И вот теперь я не колебался признаться себе во всем – до конца. Мне казалось, что когда кончатся слова, и рассказы, и чувства, то останется темное пространство впереди, наполненное непонятным и зловещим ожиданием. Но это было не так: и после всего, вместо мрака, которого я ожидал, я увидел точно ослепительное сиянье воздушной реки».

И было все в «Третьей жизни»: и любовь к Клэр, и гимнастика, и преподаватель Закона Божьего в харьковской гимназии, и признания Горькому о невозможности высказаться до конца, и рождение на Кабинетской. Только рассказано все было иначе, и почти никем не было услышано.

Во многом именно публикации в «Современных записках» сформировали о Газданове мнение, которое четыре десятилетия спустя озвучил Борис Зайцев: «…России он почти не видел – маленьким попал в Болгарию и т.п. Писатель даровитый, но впечатление странное производил: иностранец, хорошо пишущий на русском языке…»

Действительно, вещи, которые опубликовал Газданов за десять лет сотрудничества в «Современных записках», не являлись продолжением традиций русской прозы XIX столетия в том смысле, в котором оно понималось редколлегией. Более того, они не были продолжением и его собственных писательских традиций, о которых уже можно было судить по предыдущим рассказам и роману.
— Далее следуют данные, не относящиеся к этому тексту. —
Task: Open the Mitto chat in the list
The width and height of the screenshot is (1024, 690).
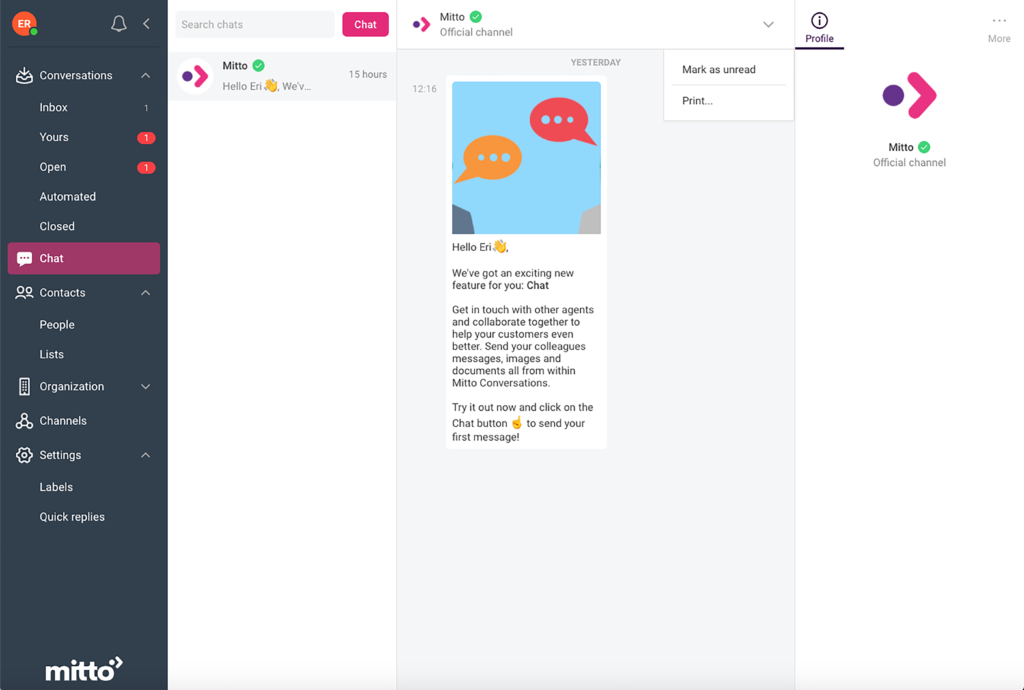Action: point(282,76)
Это был своеобразный творческий зигзаг – удаление от собственного жизненного опыта и максимальное приближение к художественному осмыслению эмоций как таковых. Внешним проявлением этого зигзага был тот факт, что Газданов (за исключением упомянутого «Железного Лорда») как бы теряет своего автобиографического героя-повествователя.

И вместе с тем сотрудничество Газданова с «Современными записками» показательно, ибо в это время Гайто ведет поиск в ином направлении. Взгляд Газданова, сосредоточенный в период публикаций в «Воле России» и «Числах» на процессе умирания, обращается к процессу выживания. Прежняя проблема газдановских рассказов – проблема «исчезновения всего», как назвал ее Поплавский, сменяется проблемой сохранения.

В 1932 году он пишет рассказ «На острове» – воспоминание о Шумене, где воспроизведет слова своего директора гимназии: «В мире есть три рода борьбы за существование: борьба на поражение, борьба на уничтожение и борьба на примирение. Помните, что самый лучший и самый выгодный род борьбы – это борьба на примирение».

Слова эти, написанные Гайто во время вступления в братство каменщиков и звучащие словно масонский код, станут ключевыми для Газданова-писателя середины 1930-х, когда он приступит к следующему роману.